Tabella 1. Massimali previsti per i voucher delle linee di finanziamento A e B nell’ambito dell’Avviso pubblico “Verso la certificazione della parità di genere” di Regione Lombardia per numero di dipendenti

C’è davvero bisogno della certificazione di genere?

La letteratura è concorde nell’evidenziare l’importanza di strumenti di questo tipo in merito alla loro capacità di aumentare la presenza femminile in contesti tradizionalmente maschili (Schramm 2019; Elting 2022) – un’efficacia che dipende soprattutto dal contesto e dalle modalità con cui tali misure vengono adottate. Lo stesso si può dunque dire per la certificazione di genere, che nella sua aspirazione a produrre un cambiamento del DNA delle imprese si prefigge l’obiettivo di incidere a livello strutturale nei divari occupazionali e retributivi che ancora oggi le donne affrontano nel mercato del lavoro italiano.

La ricerca ci dimostra che le aziende più inclusive sono in grado di generare un valore più elevato e sostenibile nel lungo periodo: i dati dell’Osservatorio 4Manager (2021) hanno rilevato che nel nostro paese l’equilibrio di genere in azienda potrebbe valere un incremento di circa il 12% del PIL entro il 2050. Questo dato è confermato anche dall’Osservatorio sull’Empowerment Femminile (2022), secondo cui il superamento del divario di genere relativo al tasso di occupazione varrebbe una crescita del PIL del 14% nei paesi aderenti al G20 (Figura 1).

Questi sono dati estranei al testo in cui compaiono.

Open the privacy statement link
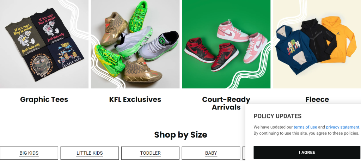 tap(343, 127)
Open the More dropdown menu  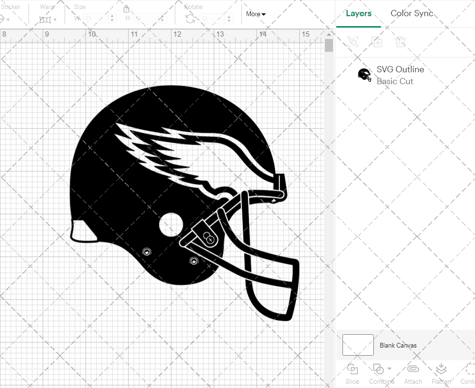(x=256, y=14)
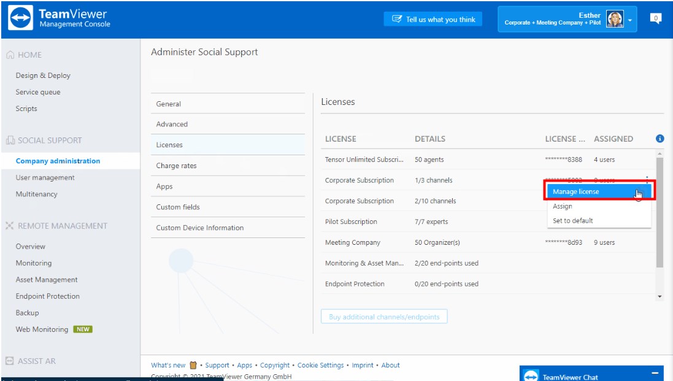The height and width of the screenshot is (381, 673).
Task: Minimize the TeamViewer Chat panel
Action: pos(654,373)
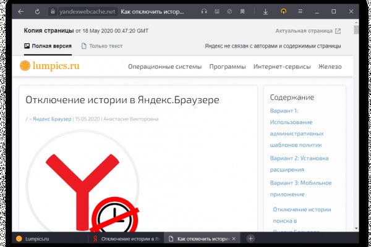Click the yellow circle icon in toolbar
371x247 pixels.
pyautogui.click(x=284, y=11)
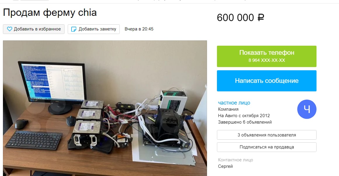
Task: Click the masked number 8 964 XXX-XX-XX
Action: pyautogui.click(x=267, y=61)
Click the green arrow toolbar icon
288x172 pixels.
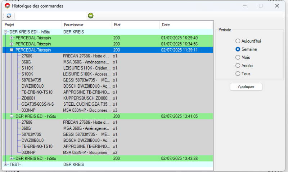(91, 16)
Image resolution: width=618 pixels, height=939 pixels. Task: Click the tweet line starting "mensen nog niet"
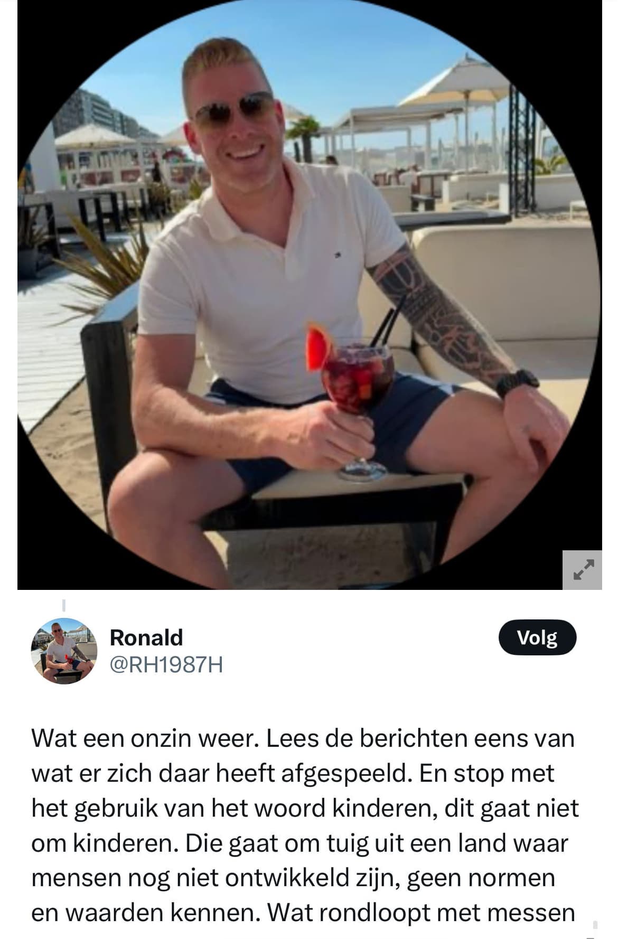tap(294, 878)
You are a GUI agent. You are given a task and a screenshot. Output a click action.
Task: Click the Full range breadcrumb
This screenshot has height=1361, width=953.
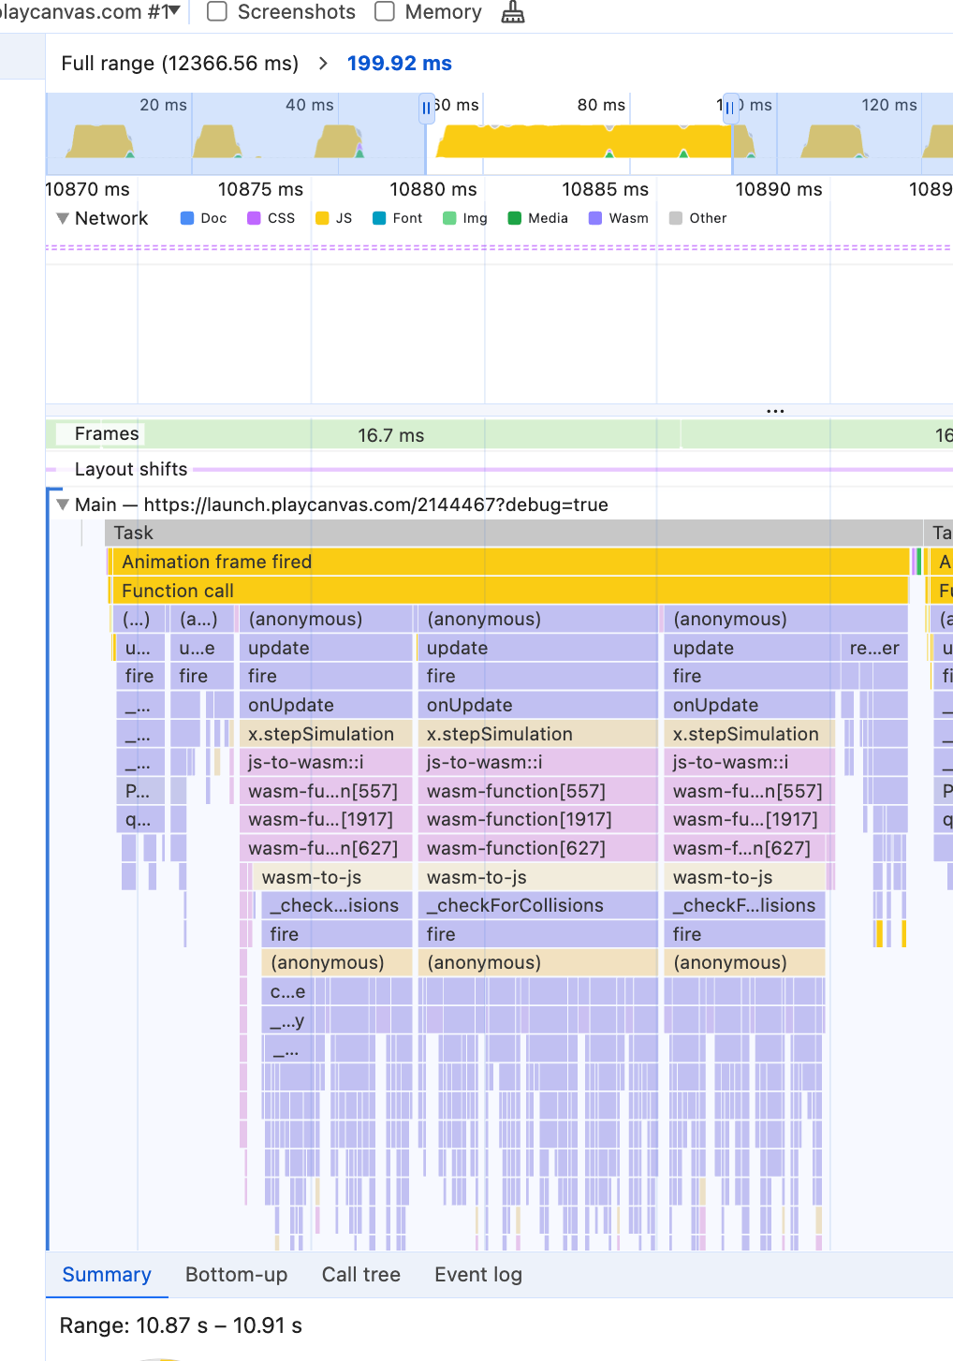pyautogui.click(x=180, y=64)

Tuttavia, l’opportunità rappresentata dalla certificazione di genere di incentivare un cambiamento concreto degli attuali trend occupazionali rischia di essere depotenziata dal criterio della “volontarietà” delle imprese di certificarsi, così come dalle modifiche che mirano alla semplificazione del Codice dei contratti pubblici. In termini di parità di genere nel mercato del lavoro, infatti, rimane vero lo scarso posizionamento dell’Italia sulla scala del Global Gender Gap Index, dove si colloca 63°, ma scende vertiginosamente alla 110° posizione (su 146) per quanto riguarda l’indicatore relativo alla partecipazione economica e lavorativa (Global Gender Gap Report 2022).

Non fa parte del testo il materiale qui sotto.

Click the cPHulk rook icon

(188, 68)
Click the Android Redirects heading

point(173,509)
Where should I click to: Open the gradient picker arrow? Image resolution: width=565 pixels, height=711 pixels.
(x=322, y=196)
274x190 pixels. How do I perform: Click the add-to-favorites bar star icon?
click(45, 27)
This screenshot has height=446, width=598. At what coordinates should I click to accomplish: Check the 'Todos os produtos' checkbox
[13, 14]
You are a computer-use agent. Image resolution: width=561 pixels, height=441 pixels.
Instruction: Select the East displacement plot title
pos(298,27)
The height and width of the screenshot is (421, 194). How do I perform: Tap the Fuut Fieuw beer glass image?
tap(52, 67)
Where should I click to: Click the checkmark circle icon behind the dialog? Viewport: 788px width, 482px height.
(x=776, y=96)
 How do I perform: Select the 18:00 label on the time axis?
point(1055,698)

Figura 1. Impatto economico generato se le retribuzioni e i tassi di occupazione di uomini e donne in ogni paese del G20+Spagna coincidessero (trillioni $), Osservatorio sul Women’s Empowerment, The European House Ambrosetti 2022

Se è pur vero che altre politiche complementari e più stringenti sulla questione dovrebbero essere adottate a livello nazionale, la certificazione di genere pare comunque rappresentare un primo passo verso la promozione delle pari opportunità tra uomini e donne all’interno del contesto aziendale. In particolare, il potenziale di questa misura riguarda il rafforzamento della capacità delle imprese di attrarre talenti femminili. L’ottenimento della certificazione di genere potrebbe poi essere particolarmente vincente quando coniugata con l’adozione di politiche innovative in termini di welfare aziendale, prevedendo misure, servizi e benefit che favoriscano la conciliazione dei tempi lavorativi con quelli dettati dalla vita privata per i dipendenti di entrambi i generi. In tal senso, anche misure che incentivano i padri a usufruire dei congedi parentali o di paternità potrebbero favorire un cambiamento a tutto tondo del DNA aziendale e favorire concretamente il raggiungimento della parità di genere, oltre al benessere dei/delle propri/e dipendenti.